Data excerpts >>
========================
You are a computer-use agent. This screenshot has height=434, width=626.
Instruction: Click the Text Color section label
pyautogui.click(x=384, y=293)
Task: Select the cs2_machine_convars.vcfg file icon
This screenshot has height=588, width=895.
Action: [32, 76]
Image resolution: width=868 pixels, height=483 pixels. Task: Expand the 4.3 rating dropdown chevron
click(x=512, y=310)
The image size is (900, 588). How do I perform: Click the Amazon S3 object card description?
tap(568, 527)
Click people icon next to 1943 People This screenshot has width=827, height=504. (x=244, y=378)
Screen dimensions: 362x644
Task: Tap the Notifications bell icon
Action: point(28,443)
========================
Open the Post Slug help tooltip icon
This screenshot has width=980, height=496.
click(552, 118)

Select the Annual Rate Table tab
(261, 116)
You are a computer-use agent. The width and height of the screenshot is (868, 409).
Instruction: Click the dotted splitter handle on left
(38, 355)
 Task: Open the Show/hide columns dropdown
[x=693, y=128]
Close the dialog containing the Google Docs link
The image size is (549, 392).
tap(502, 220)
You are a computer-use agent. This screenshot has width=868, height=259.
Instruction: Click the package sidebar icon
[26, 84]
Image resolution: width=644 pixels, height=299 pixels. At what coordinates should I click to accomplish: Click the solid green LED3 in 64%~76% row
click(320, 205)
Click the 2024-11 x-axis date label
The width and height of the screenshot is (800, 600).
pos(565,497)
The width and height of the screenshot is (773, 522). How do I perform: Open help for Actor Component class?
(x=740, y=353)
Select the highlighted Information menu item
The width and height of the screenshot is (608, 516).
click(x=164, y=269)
========================
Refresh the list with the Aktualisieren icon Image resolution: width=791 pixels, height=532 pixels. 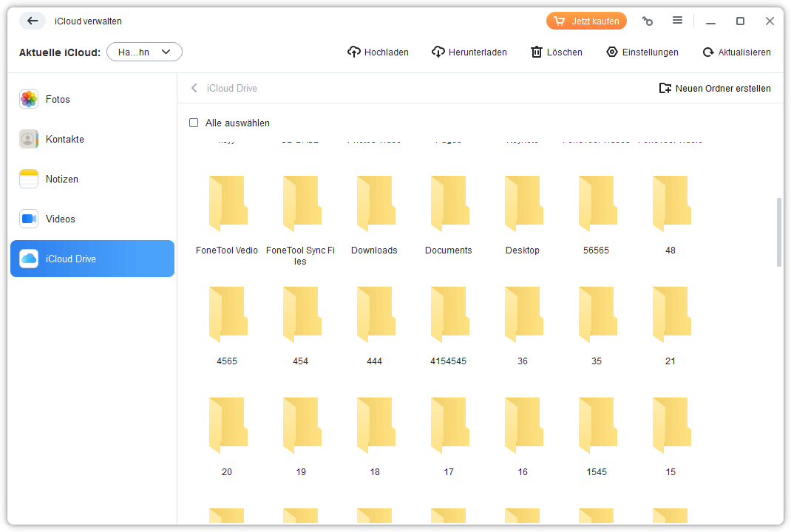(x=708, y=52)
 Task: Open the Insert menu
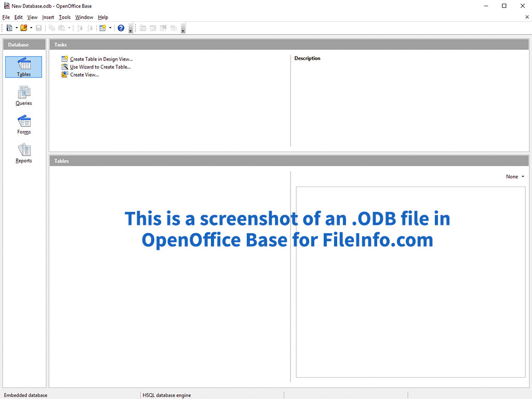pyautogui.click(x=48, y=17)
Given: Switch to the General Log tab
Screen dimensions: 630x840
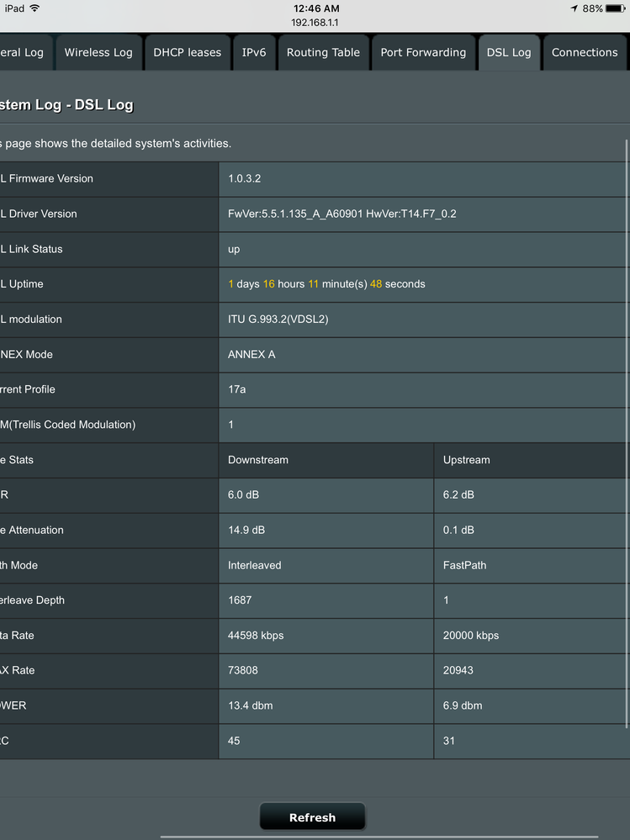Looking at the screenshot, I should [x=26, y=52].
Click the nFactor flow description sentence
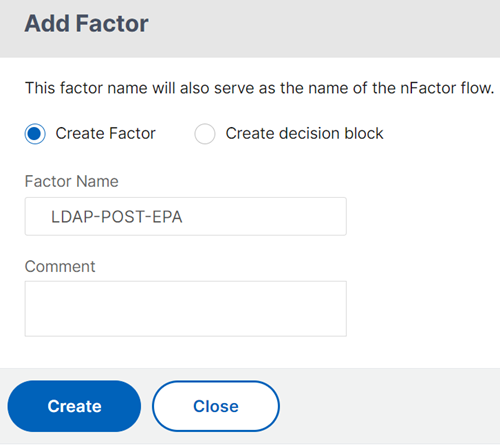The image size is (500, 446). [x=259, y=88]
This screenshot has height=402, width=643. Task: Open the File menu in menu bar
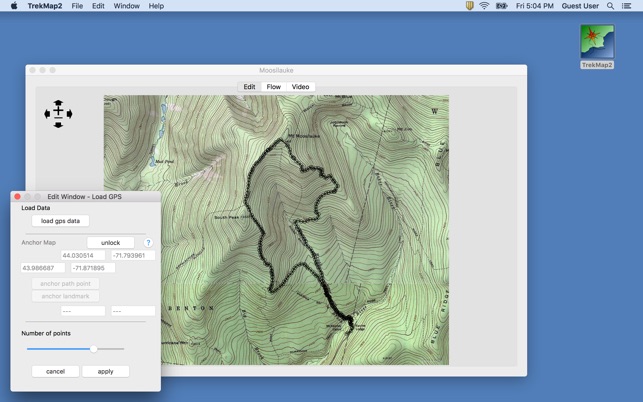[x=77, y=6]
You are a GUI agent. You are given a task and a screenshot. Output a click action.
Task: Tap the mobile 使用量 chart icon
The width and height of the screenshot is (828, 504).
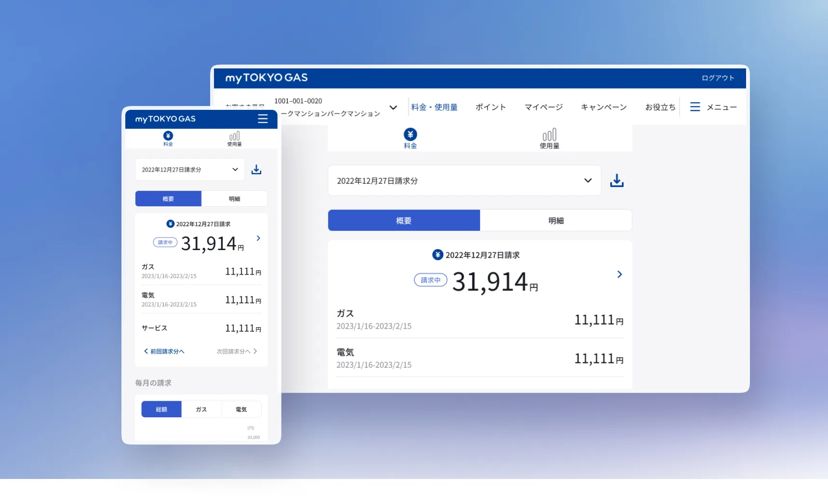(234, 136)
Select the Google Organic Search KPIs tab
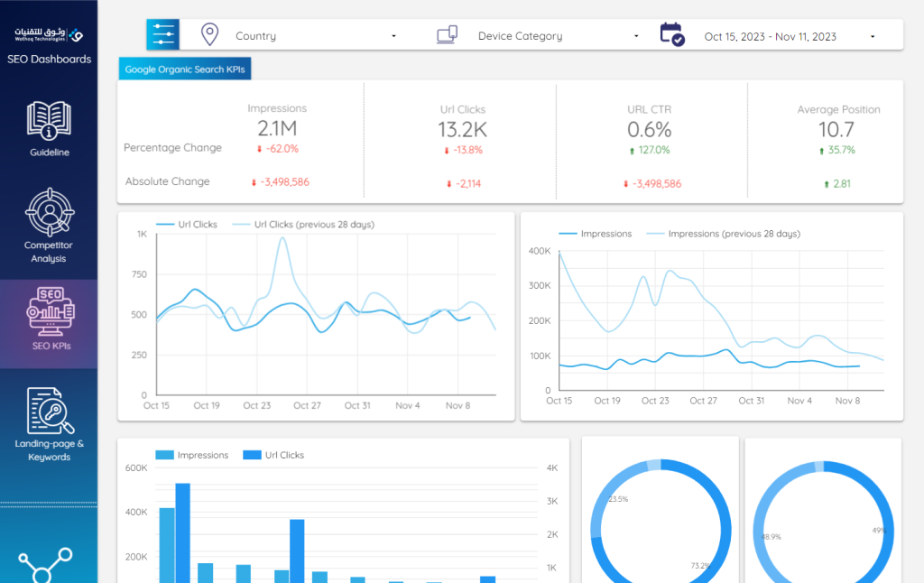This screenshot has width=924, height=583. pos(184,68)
========================
TASK STATEMENT >> What lines above hold the word "computer"? List them all.

ANSWER >>
You are a computer-use agent. This screenshot has height=434, width=626.
You are a computer-use agent. The width and height of the screenshot is (868, 409).
You are a computer-use agent. This screenshot has width=868, height=259.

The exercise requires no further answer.